UNITED STATES
SECURITIES AND EXCHANGE COMMISSION
Washington, D.C. 20549
FORM 8-K
CURRENT REPORT
PURSUANT TO SECTION 13 OR 15(d) OF THE
SECURITIES EXCHANGE ACT OF 1934
Date of Report (Date of earliest event reported) September 2, 2012
ACORN ENERGY, INC.
(Exact name of Registrant as Specified in its Charter)

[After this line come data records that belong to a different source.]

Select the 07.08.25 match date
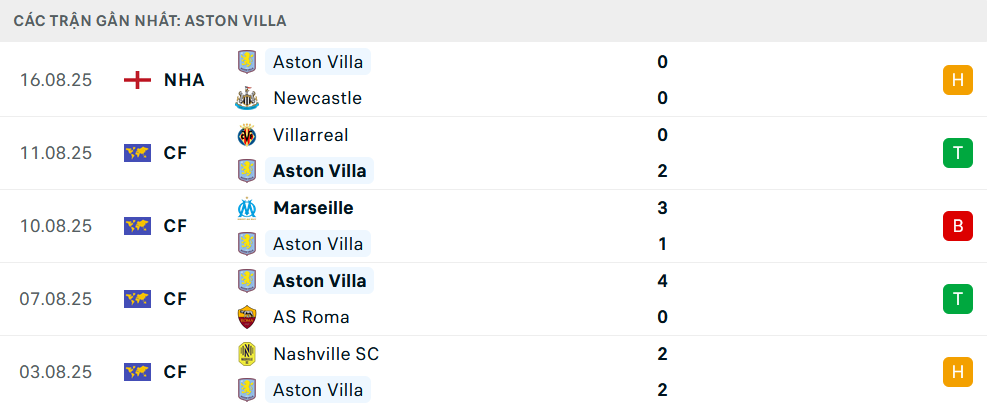The width and height of the screenshot is (987, 406). tap(56, 298)
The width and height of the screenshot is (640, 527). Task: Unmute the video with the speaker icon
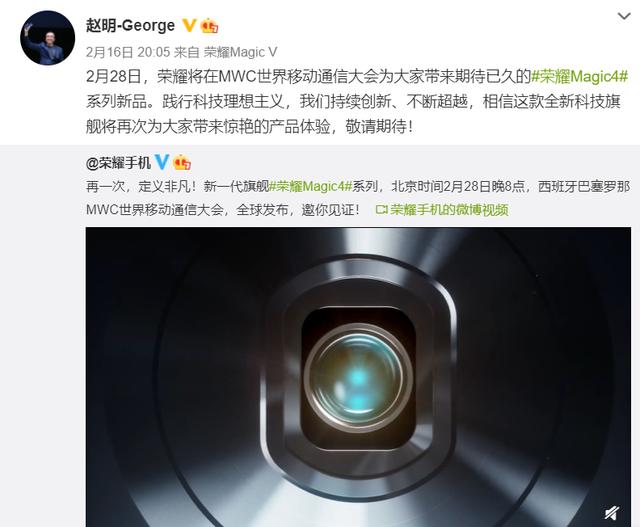pyautogui.click(x=612, y=513)

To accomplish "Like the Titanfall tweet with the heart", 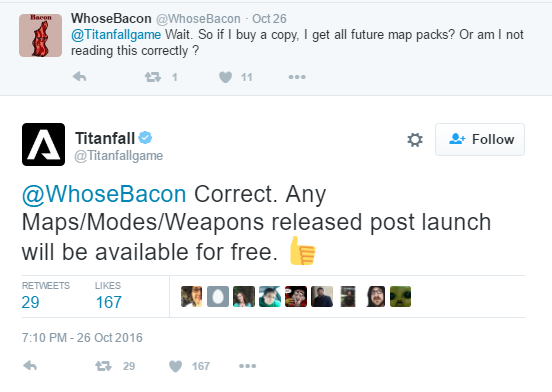I will coord(175,366).
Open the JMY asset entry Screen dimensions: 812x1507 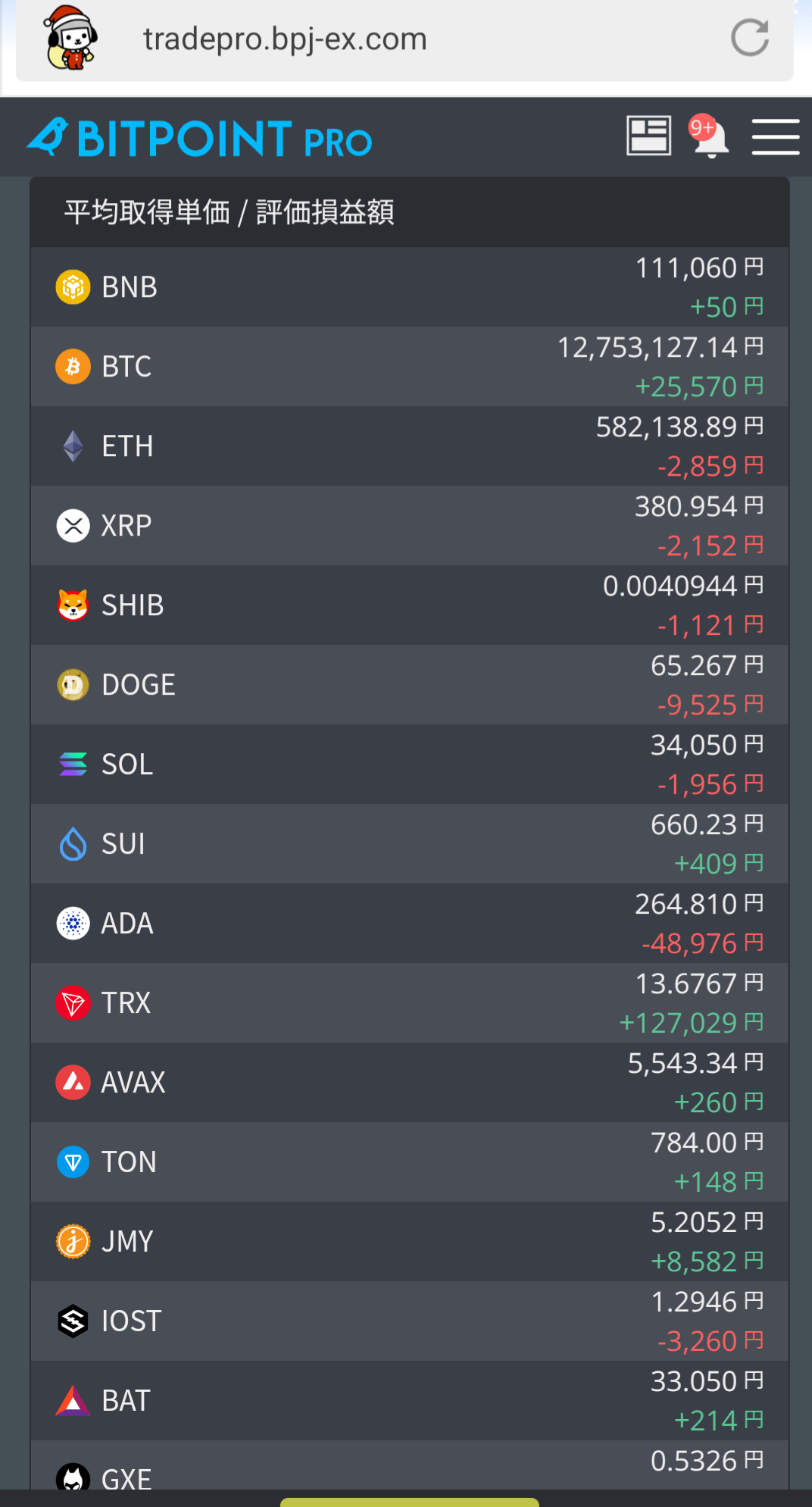[x=410, y=1242]
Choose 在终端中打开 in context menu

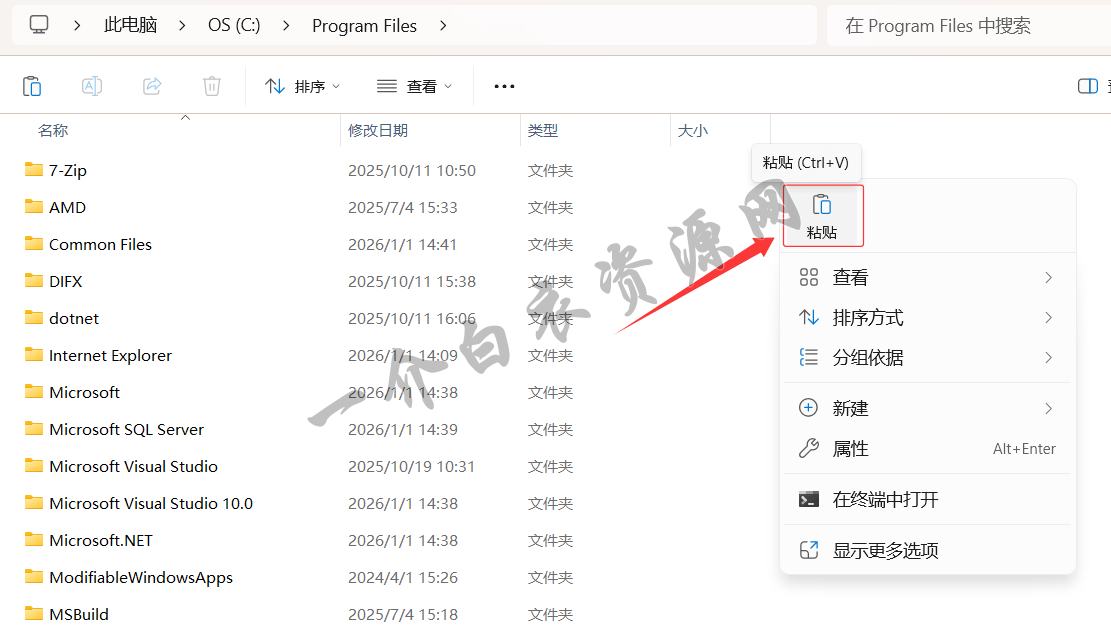(x=885, y=499)
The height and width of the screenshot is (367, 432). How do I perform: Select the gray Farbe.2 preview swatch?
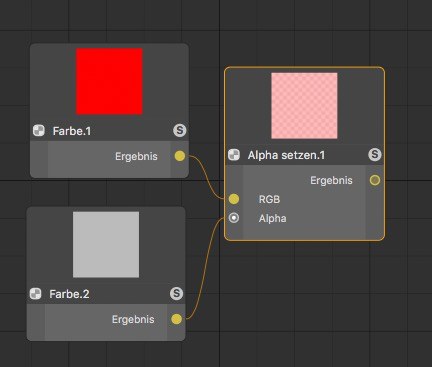pos(106,245)
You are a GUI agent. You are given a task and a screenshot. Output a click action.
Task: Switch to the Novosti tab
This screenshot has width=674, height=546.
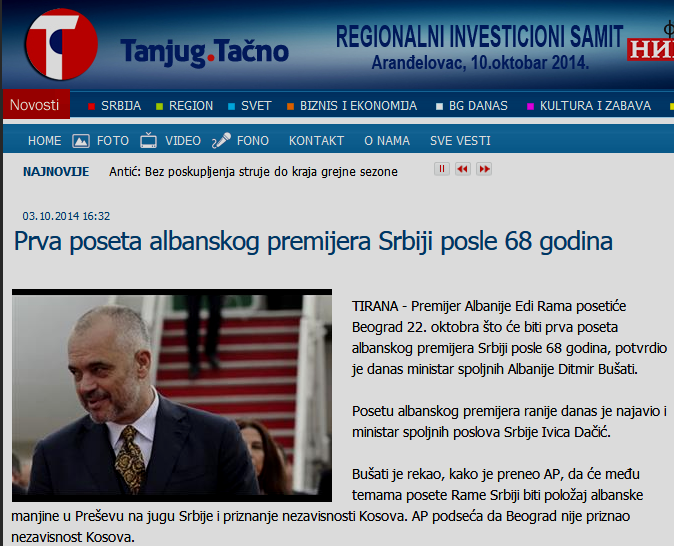[x=35, y=105]
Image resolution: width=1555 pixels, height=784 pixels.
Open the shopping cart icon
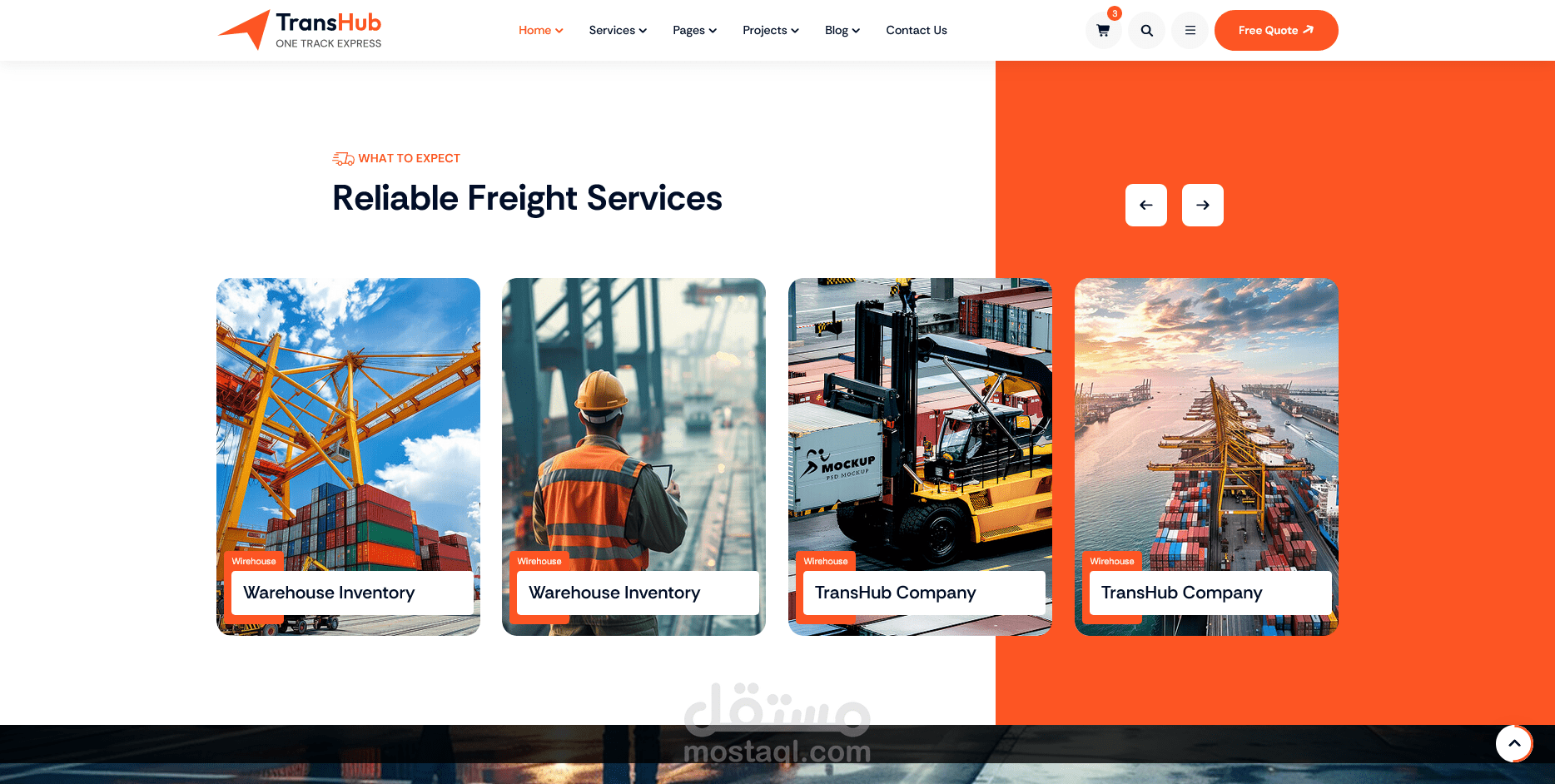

Delaware | 0-19771 | 22-2786081 | ||
(State or Other Jurisdiction | (Commission file Number) | (IRS Employer | ||
of Incorporation) | Identification No.) |
3903 Centerville Road, Wilmington, Delaware | 19807 | |
(Address of Principal Executive Offices) | (Zip Code) |
Registrant’s telephone number, including area code (302) 656-1707
Check the appropriate box below if the Form 8-K filing is intended to simultaneously satisfy the filing obligation of the registrant under any of the following provisions:
¨ Written communications pursuant to Rule 425 under the Securities Act (17 CFR 230.425)
¨ Soliciting material pursuant to Rule 14a-2 under the Exchange Act (17 CFR 240.14a-2)
¨ Pre-commencement communications pursuant to Rule 14d-2(b) under the Exchange Act (17 CFR 240.14d-2(b))
¨ Pre-commencement communications pursuant to Rule 13e-4(c) under the Exchange Act (17 CFR 240.13e-4(c))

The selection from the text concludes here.